Quote:
Originally Posted by Check Essential
If Delta took ALPA to court, what would they argue? That we weren't following Dickson's memo? I'm not so sure they want to go there. Dickson's memo is a wing and a prayer. It is not enforceable by any court or arbitrator anywhere. Its a memo. The only reason it is working is because DALPA has allowed management to use intimidation, fear and punishment to establish new reserve rules instead of using the RLA collective bargaining process.
The Court Delta would take us to wouldn't care about SD's memo. They would kick that issue to another court, who would kick it to a mediator, then to an arbitrator. It could take months.

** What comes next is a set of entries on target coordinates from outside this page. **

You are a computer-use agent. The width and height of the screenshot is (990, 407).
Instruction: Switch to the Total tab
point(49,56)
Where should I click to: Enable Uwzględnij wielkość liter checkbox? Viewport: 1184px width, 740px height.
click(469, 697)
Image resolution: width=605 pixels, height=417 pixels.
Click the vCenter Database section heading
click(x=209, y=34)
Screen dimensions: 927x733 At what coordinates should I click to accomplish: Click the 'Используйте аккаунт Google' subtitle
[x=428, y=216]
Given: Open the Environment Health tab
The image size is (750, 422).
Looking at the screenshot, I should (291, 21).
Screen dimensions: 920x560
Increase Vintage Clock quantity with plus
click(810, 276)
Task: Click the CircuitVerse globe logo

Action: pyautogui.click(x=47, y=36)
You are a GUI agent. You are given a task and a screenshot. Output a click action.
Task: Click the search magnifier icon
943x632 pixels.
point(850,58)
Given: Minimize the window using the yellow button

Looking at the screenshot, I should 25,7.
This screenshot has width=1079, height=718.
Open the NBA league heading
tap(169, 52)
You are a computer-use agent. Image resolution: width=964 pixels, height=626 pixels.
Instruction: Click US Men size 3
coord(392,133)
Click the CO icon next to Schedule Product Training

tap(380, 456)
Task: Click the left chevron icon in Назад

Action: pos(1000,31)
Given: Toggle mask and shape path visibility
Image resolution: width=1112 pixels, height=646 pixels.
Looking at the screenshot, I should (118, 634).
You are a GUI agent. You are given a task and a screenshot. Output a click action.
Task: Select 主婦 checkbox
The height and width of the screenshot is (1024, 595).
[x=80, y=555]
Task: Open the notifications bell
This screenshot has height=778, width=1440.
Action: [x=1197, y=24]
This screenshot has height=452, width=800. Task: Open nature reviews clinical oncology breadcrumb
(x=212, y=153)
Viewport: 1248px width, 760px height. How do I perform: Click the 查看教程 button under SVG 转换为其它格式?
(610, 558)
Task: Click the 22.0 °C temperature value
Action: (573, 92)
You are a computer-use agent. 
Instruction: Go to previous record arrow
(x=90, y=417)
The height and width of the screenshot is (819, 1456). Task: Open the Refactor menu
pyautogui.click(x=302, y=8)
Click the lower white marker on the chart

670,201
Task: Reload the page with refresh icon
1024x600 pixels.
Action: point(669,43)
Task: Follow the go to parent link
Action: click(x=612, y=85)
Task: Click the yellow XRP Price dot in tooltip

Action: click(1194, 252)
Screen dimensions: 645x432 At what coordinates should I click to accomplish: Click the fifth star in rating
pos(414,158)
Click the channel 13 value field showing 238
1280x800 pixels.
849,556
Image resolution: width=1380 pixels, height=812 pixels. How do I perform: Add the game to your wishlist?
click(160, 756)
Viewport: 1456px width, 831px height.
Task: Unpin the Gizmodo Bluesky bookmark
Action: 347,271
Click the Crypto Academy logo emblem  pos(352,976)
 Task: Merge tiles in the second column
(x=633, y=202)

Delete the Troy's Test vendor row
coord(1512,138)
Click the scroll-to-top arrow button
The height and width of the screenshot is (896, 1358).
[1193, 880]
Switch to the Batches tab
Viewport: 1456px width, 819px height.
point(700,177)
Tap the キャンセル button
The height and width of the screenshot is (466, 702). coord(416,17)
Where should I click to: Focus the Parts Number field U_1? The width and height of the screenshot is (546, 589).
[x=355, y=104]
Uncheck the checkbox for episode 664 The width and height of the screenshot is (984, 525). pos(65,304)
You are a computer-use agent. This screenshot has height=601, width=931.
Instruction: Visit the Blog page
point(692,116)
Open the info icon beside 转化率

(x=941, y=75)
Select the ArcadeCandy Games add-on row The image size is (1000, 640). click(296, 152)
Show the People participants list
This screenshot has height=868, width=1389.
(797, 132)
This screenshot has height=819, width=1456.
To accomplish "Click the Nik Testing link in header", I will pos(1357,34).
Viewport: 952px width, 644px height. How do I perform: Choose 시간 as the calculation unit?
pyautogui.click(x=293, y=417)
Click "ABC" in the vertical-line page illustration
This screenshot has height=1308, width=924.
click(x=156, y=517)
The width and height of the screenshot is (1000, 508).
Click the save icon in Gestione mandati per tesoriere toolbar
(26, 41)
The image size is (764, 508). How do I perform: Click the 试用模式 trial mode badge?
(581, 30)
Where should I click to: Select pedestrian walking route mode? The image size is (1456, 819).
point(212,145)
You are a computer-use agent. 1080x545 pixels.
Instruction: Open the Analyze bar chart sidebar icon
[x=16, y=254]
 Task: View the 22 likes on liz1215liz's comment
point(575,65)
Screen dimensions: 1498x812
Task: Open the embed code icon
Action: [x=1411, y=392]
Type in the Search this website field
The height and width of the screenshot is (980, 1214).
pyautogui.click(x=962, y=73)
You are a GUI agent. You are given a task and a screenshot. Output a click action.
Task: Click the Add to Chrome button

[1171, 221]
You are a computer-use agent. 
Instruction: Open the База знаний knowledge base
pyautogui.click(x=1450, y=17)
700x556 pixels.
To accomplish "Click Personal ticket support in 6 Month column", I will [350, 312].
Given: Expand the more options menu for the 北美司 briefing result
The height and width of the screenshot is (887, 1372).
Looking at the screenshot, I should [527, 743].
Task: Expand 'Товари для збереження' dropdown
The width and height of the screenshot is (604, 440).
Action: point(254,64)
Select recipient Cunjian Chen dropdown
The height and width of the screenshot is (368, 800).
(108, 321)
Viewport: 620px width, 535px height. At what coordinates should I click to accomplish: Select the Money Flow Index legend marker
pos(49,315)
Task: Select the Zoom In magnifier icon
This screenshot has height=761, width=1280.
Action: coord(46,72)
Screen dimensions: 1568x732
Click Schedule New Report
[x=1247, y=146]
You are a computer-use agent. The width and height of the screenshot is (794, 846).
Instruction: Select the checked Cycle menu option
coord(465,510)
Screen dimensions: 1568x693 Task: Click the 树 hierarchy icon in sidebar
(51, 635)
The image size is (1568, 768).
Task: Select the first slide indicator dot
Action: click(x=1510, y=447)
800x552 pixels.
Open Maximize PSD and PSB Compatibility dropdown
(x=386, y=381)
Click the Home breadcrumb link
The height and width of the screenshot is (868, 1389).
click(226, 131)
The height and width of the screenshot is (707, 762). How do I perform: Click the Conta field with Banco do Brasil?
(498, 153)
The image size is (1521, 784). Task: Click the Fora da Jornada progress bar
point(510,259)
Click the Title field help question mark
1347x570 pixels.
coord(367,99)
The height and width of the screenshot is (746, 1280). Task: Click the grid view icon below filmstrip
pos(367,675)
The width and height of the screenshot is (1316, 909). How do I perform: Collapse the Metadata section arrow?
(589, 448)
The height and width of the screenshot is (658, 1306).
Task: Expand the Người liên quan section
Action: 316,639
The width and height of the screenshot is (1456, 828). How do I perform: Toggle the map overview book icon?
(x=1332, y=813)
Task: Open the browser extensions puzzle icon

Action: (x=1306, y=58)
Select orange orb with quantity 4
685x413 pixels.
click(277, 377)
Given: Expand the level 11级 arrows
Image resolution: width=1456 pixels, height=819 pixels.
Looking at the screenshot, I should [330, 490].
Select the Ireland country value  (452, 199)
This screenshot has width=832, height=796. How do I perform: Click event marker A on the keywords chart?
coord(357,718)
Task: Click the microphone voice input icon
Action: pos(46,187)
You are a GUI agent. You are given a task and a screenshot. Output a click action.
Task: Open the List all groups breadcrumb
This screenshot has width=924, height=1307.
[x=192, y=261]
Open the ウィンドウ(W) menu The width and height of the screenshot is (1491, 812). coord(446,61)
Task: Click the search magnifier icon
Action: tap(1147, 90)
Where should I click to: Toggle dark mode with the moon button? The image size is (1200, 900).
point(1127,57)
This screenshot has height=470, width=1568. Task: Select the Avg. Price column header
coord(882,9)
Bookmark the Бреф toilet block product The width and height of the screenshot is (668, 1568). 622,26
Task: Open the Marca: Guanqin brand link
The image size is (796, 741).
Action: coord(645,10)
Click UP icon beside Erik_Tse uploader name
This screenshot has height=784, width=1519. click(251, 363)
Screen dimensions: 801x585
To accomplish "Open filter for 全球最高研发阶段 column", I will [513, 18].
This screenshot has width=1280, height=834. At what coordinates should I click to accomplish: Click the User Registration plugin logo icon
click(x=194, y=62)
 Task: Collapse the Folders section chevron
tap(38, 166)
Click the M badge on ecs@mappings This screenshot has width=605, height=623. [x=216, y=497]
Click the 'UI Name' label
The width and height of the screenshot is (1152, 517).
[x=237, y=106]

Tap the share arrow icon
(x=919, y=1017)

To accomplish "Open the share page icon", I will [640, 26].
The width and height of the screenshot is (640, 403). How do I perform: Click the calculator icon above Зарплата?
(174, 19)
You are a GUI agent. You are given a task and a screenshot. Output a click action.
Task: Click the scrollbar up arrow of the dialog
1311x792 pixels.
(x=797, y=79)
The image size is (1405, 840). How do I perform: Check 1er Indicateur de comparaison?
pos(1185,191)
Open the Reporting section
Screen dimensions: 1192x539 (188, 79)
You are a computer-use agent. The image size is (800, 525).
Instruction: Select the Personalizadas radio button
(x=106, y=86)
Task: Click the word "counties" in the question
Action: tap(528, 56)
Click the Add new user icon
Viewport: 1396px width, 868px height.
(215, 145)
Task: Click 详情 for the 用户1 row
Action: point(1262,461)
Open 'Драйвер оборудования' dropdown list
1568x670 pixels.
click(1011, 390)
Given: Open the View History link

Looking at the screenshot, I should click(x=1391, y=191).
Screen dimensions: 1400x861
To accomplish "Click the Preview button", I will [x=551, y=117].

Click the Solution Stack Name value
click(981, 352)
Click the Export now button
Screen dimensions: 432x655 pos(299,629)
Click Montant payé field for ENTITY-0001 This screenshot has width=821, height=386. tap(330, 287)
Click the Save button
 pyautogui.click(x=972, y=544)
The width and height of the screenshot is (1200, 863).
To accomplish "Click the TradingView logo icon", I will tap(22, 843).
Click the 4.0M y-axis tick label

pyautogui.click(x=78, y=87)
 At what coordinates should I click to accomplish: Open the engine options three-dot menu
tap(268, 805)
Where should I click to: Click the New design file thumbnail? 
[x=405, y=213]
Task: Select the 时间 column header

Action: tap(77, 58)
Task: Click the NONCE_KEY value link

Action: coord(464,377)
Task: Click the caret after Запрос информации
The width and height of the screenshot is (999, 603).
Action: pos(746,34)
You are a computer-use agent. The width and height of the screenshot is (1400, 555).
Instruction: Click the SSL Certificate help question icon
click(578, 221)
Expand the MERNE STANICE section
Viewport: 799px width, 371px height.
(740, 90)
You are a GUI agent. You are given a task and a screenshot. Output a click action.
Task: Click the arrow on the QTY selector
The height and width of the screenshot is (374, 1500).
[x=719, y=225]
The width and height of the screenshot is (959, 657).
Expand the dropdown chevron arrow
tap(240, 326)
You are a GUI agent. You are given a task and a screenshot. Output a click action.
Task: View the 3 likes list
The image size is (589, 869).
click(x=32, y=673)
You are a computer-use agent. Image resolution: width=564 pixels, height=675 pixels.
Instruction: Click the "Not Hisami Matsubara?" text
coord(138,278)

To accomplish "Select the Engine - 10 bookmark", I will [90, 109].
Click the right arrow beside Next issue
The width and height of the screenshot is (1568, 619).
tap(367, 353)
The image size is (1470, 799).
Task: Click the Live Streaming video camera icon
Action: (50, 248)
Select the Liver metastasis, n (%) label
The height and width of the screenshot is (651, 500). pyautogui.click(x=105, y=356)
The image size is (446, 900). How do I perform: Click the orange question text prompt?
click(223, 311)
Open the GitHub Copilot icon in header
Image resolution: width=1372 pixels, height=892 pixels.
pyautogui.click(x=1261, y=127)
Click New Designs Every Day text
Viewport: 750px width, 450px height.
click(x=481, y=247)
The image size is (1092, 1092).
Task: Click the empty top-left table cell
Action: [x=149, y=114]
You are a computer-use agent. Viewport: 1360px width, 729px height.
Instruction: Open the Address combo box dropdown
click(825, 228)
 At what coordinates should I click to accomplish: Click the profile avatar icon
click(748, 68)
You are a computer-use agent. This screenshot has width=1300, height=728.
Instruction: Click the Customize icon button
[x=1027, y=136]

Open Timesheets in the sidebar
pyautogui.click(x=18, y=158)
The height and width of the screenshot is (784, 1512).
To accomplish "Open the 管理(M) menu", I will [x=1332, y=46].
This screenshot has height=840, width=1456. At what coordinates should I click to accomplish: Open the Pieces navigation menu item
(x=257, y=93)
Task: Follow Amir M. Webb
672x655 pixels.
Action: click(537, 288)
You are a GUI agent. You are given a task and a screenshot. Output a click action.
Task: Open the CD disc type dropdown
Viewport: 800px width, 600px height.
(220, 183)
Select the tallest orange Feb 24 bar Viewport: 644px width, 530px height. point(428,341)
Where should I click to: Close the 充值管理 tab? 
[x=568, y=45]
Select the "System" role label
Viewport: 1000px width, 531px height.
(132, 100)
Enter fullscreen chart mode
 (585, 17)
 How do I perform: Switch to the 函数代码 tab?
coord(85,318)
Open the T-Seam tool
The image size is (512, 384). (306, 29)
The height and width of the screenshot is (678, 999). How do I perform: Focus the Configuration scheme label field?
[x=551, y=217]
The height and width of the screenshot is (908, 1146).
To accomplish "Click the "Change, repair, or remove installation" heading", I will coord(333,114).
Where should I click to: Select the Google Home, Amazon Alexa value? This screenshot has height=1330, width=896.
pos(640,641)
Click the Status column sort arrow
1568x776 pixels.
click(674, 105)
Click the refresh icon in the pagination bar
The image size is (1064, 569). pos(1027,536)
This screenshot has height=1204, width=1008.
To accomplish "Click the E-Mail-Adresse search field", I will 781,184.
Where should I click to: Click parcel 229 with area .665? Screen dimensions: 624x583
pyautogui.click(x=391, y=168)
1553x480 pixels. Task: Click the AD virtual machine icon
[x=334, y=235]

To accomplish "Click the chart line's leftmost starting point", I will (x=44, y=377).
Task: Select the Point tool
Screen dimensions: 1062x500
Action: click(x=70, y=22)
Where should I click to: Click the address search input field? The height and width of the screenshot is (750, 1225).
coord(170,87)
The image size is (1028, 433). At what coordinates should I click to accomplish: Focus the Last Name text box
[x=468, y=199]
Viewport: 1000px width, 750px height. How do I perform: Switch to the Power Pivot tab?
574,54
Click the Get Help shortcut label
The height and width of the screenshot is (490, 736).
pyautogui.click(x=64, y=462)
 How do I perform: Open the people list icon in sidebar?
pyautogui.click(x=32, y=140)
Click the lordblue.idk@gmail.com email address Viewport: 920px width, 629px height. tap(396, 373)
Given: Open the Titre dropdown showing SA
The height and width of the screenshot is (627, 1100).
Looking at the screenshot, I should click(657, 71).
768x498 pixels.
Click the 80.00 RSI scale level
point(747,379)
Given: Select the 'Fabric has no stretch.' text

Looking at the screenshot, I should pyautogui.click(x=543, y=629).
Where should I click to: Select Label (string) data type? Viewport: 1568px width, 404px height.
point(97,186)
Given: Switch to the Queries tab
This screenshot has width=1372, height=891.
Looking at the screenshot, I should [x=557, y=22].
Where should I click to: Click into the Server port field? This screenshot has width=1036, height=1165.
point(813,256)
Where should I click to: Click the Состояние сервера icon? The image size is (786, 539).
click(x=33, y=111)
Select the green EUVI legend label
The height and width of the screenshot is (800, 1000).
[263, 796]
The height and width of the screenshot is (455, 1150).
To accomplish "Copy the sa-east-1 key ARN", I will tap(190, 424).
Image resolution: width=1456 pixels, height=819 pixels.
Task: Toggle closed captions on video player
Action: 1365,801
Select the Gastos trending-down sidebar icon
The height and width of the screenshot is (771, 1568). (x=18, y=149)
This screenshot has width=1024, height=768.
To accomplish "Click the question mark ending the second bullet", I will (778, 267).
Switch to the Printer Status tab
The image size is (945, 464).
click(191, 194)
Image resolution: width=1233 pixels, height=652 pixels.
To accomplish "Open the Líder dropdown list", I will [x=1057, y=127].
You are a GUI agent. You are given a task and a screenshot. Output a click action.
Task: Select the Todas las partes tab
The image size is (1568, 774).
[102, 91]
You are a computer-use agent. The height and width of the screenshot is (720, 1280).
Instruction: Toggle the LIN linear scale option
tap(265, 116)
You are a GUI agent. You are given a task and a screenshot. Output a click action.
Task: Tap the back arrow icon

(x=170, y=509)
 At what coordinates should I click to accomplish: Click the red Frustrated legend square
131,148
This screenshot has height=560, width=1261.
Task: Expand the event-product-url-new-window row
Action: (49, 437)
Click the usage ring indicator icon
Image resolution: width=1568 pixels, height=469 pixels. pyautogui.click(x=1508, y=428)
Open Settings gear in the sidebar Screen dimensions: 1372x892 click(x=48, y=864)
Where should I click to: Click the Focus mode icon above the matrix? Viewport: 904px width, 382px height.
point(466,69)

But, the Court would probably find that DALPA's position did cause some pilots to not be available to fly when they otherwise would be and acknowledge the immediate, irreparable harm to Deltas operation caused by the subsequent flight cancellations. It really wouldn't even have to be a reserve pilots fault. They could take one cancelled flight that couldn't be covered by and blame DALPA's policy and the domino effect.
Not only would Delta argue that they were losing money, they would argue that they were losing passengers -- forever (dramatic, right?)
It would be hard to prove, but the Court would go along with it, issue injunctive relief, and fine the union -- for something that probably wasn't our fault to begin with.
What many of you are suggesting is a losing proposition.